Die EDV wird in mehreren Universitätsbibliotheken für die Katalogisierung tatsächlich eingesetzt. Als man Studien vor diesem Einsatz in einer bedeutenden Warenprobe der Provinzanstalten trieb, konnte man erkennen, daβ die Katalogisierung den besten Nutzen aus EDV zieht, wenn auch unter notwendigem und groβem Aufwand von Fernmeldewesen, Hard- und Softwaren. Die ganze Buchbehandlung : Erwerbung, Katalogisierung und Ausstattung, wird nach der Arbeitsdauer scharf analysiert, damit der mittelmäβige Gestehungspreis eines vorhandenen Bandes abgeschätzt werden kann. Das gröβte Preisteil besteht hier in Personalsarbeitszeit, obwohl die Kosten nach Spezialitäten und Anstalten sehr verschieden sind.
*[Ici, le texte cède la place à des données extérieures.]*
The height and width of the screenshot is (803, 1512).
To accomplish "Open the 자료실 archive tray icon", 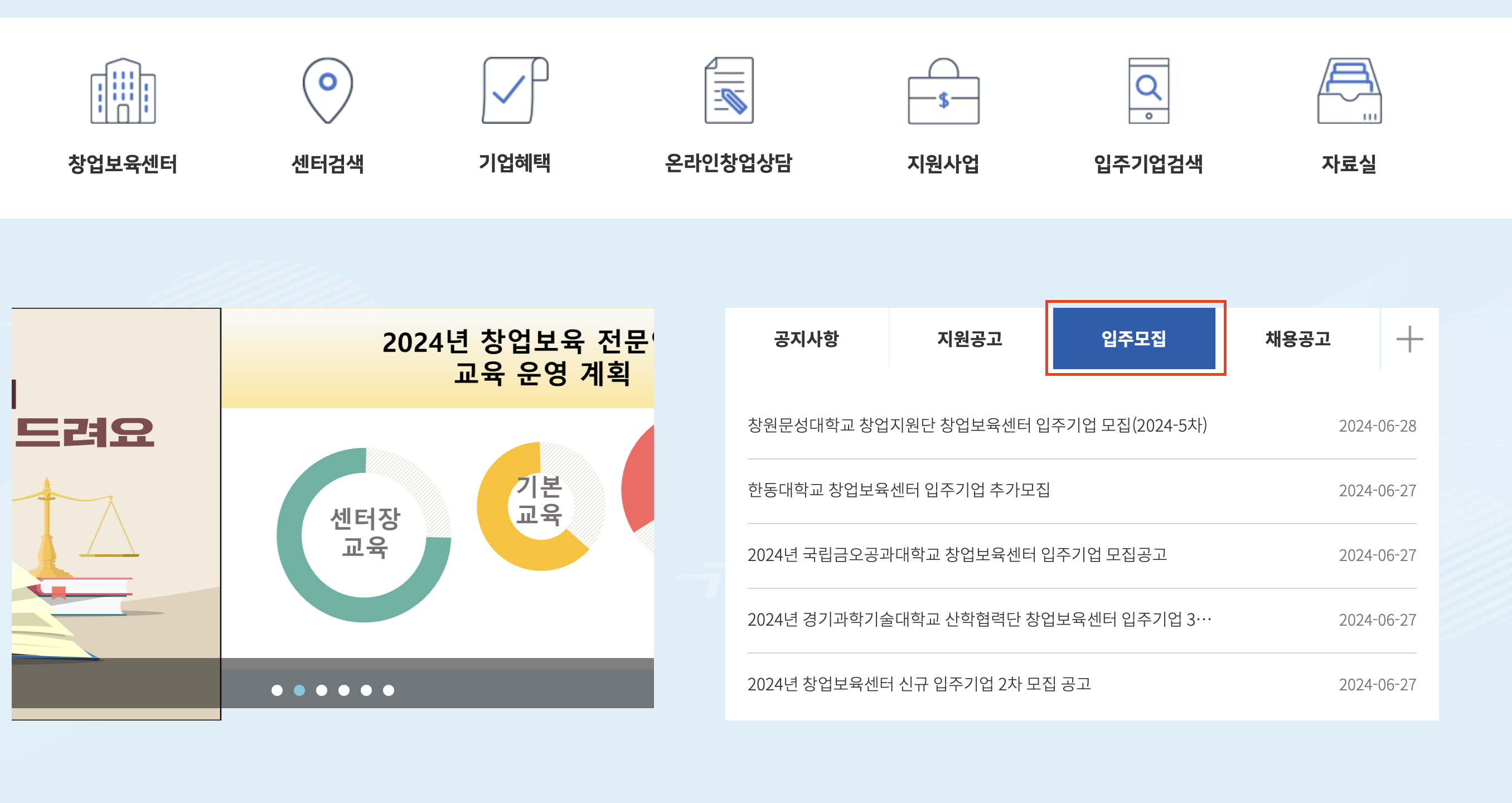I will click(x=1349, y=91).
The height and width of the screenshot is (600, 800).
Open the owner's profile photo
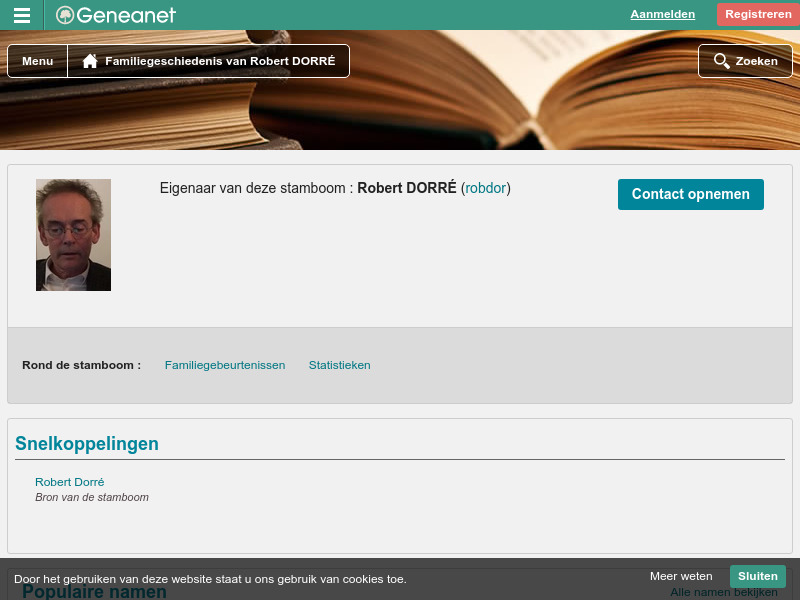coord(73,234)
Je weniger anpassend die Räumlichkeiten sind, besonders im Fall von so alten und prachtvollen Gebäuden, desto wichtiger die Arbeitsmethode ist. Vor dem EDV-Einsatz muβ man unbedingt die Buch- oder Zeitschriftenbehandlung analysieren, den genauen Vorgang der zahlreichen Aufgaben überwachen, und die Arbeitsfähigkeit jedes eingesetzen Personalsmitglieds seinem Werk gegenüber abschätzen.
En France, très peu d'études ont été consacrées à l'évaluation des bibliothèques universitaires. Gérard Thirion, en 1976, a publié, à partir des données de la bibliothèque interuniversitaire de Nancy, dont il était alors directeur, un article qui n'a pas été renouvelé et dont la démarche et les analyses restent très pertinentes pour les bibliothèques non informatisées (1). Plus récemment, lors du Congrès de l'IFLA 1 en 1989, Geneviève Boisard a fait le point sur l'évaluation des coûts du catalogage (2).
L'exploitation des données collectées par les Enquêtes statistiques générales auprès des bibliothèques universitaires (3) permet de suivre précisément l'évolution statistique générale de ces établissements. Pierre Carbone (4) a fait récemment une synthèse très complète de la dernière décennie 1981-1991. Des ratios ont pu être dégagés et la pratique du tableau de bord s'est diffusée dans quelques-unes de ces bibliothèques.
La conjoncture
Depuis quelques années, on peut assister à la croissance conjointe des effectifs étudiants inscrits en université, et, en bibliothèque, des crédits documentaires affectés à celles-ci. Ces dernières se trouvent maintenant en mesure d'accroître leurs fonds de manière significative mais sans attribution de personnel supplémentaire jusqu'à ces toutes récentes années : on assiste aujourd'hui à un renversement de tendance, marqué par l'évolution de la formation initiale et continue des professionnels, la mutation de l'ENSB en ENSSIB 2 et le développement des cursus.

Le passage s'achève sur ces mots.